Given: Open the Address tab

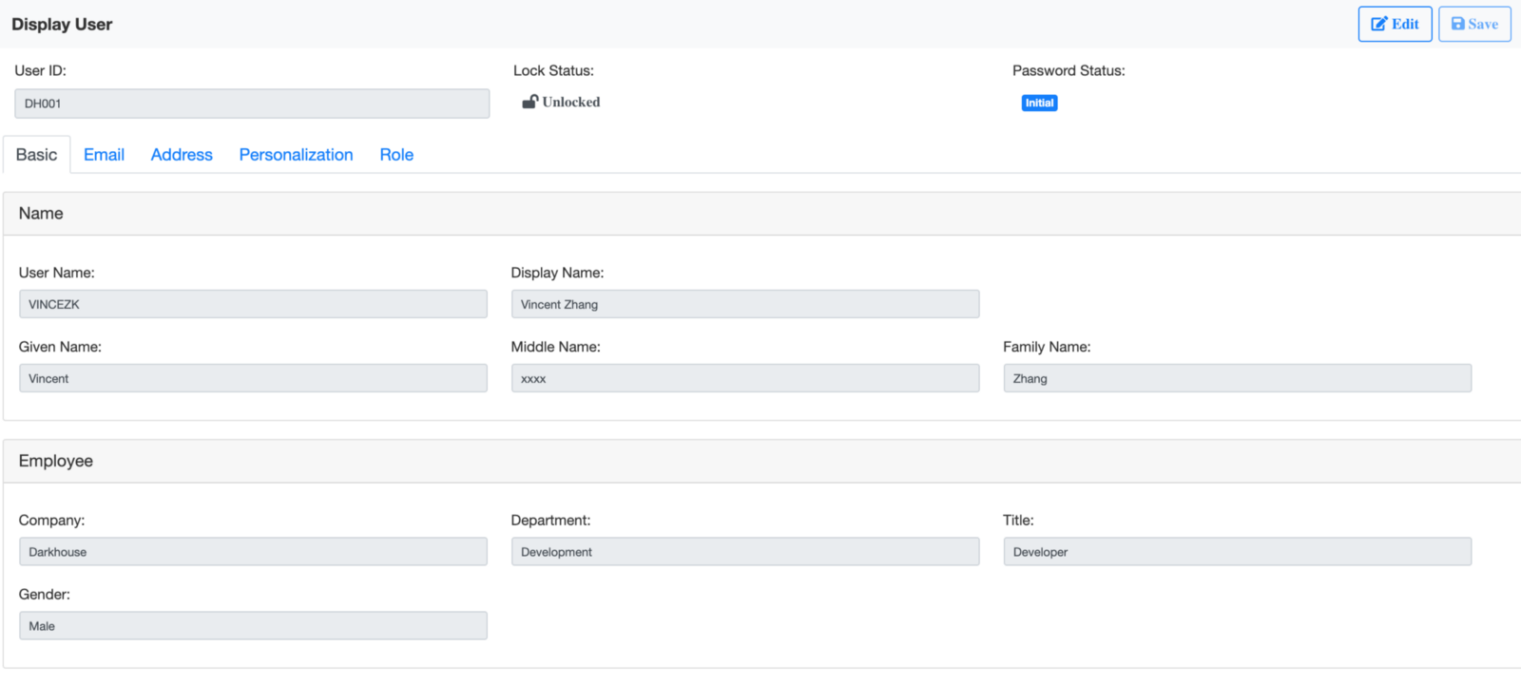Looking at the screenshot, I should pyautogui.click(x=182, y=155).
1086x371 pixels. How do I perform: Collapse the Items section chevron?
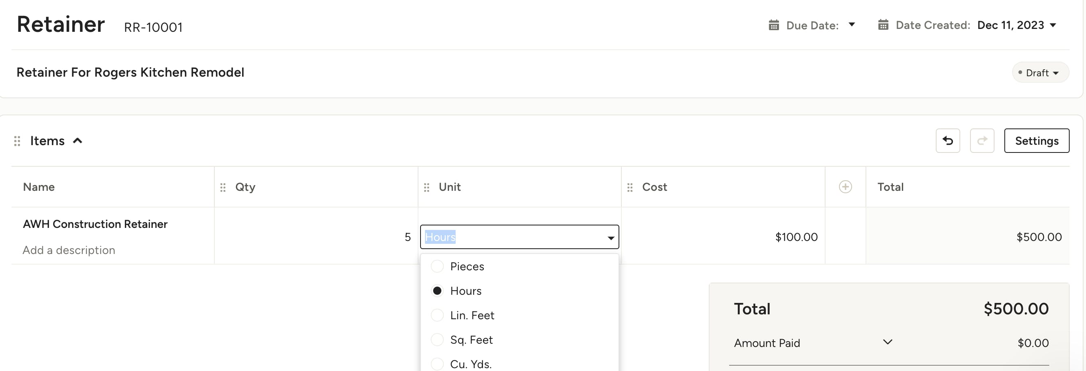click(x=78, y=141)
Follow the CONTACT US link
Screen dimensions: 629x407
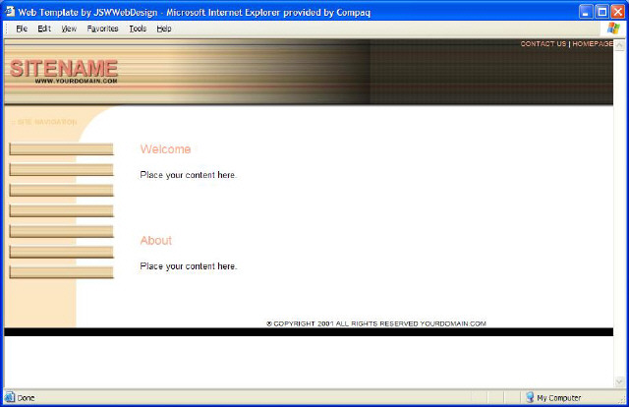(543, 44)
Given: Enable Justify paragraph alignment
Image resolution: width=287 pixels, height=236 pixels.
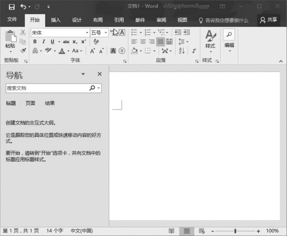Looking at the screenshot, I should [160, 41].
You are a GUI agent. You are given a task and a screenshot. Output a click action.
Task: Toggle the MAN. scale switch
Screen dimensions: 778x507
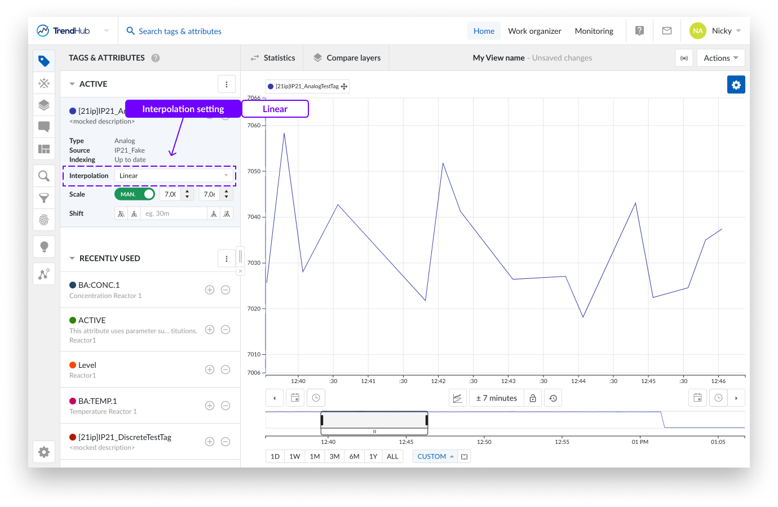click(x=135, y=194)
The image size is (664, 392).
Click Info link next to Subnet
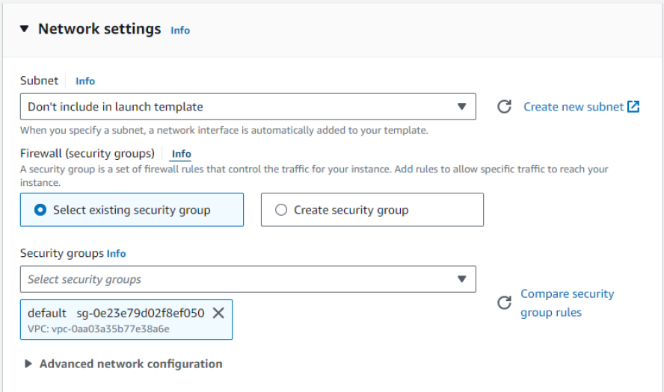coord(85,81)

> _GOAL OF THE EXERCISE_:
Please reproduce only the lines from the one holding "The image size is (664, 392)." through the final line of the listing above, both included, with each picture left out.

> _SOLUTION FOR THIS TASK_:
The image size is (664, 392).
Click Info link next to Subnet
coord(85,81)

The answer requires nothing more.